**** Dataset entries ****

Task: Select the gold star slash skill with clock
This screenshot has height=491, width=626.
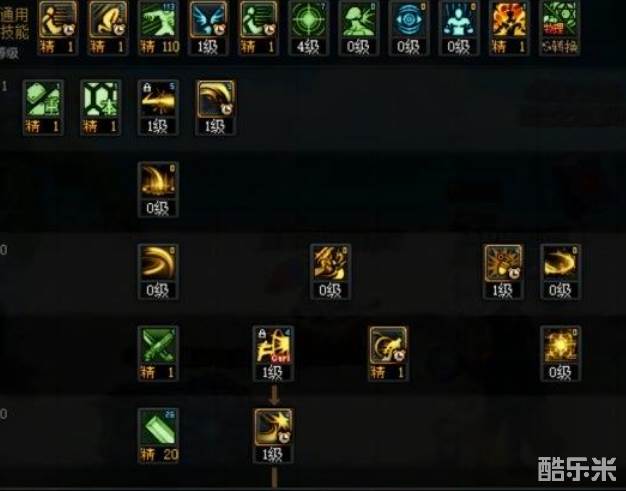Action: pyautogui.click(x=273, y=428)

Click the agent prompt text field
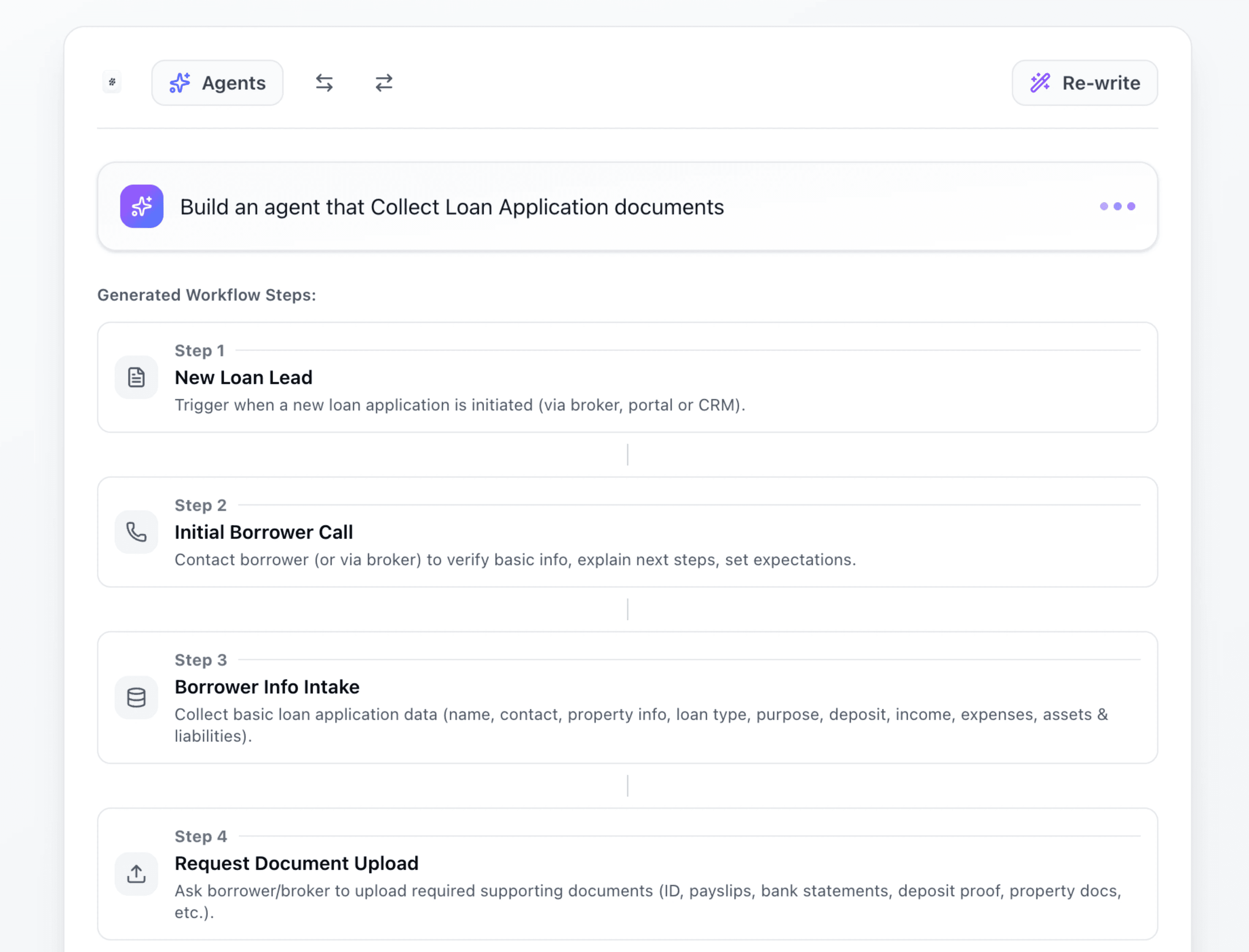(x=452, y=207)
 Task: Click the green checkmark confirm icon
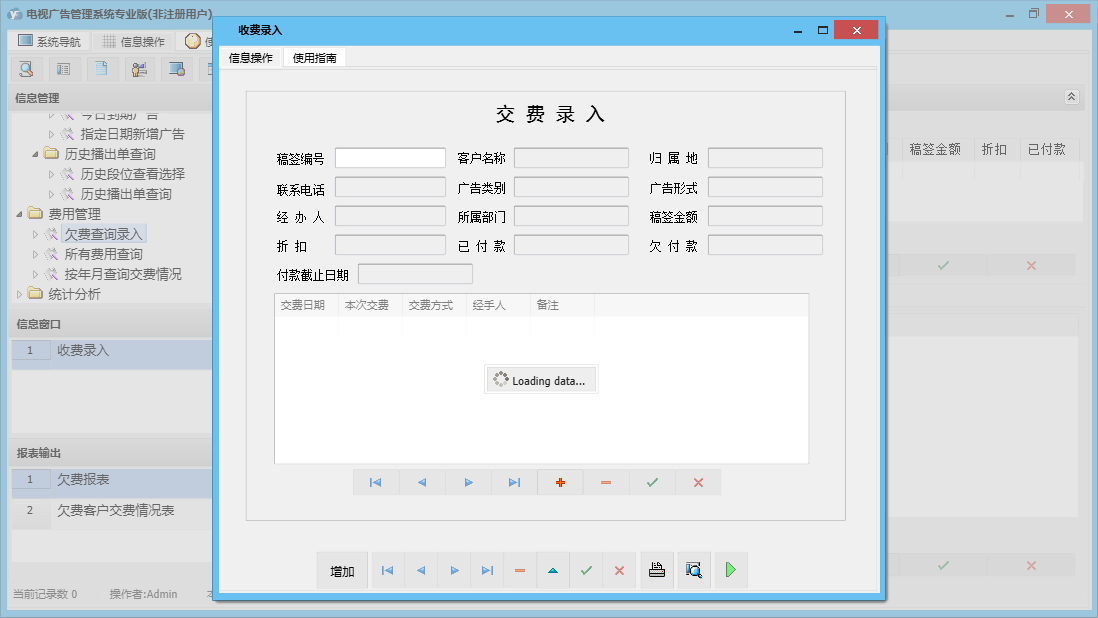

****

▸ What you have to do: Rewrite all of the data above, replacing "Task" with "Instruction" and keeping everything else unchanged. Omit the pictures from your output.

▸ Correct output:
Instruction: Select the gold star slash skill with clock
This screenshot has height=491, width=626.
Action: pyautogui.click(x=273, y=428)

Click the agent prompt text field
(x=452, y=207)
 Instruction: Click the green checkmark confirm icon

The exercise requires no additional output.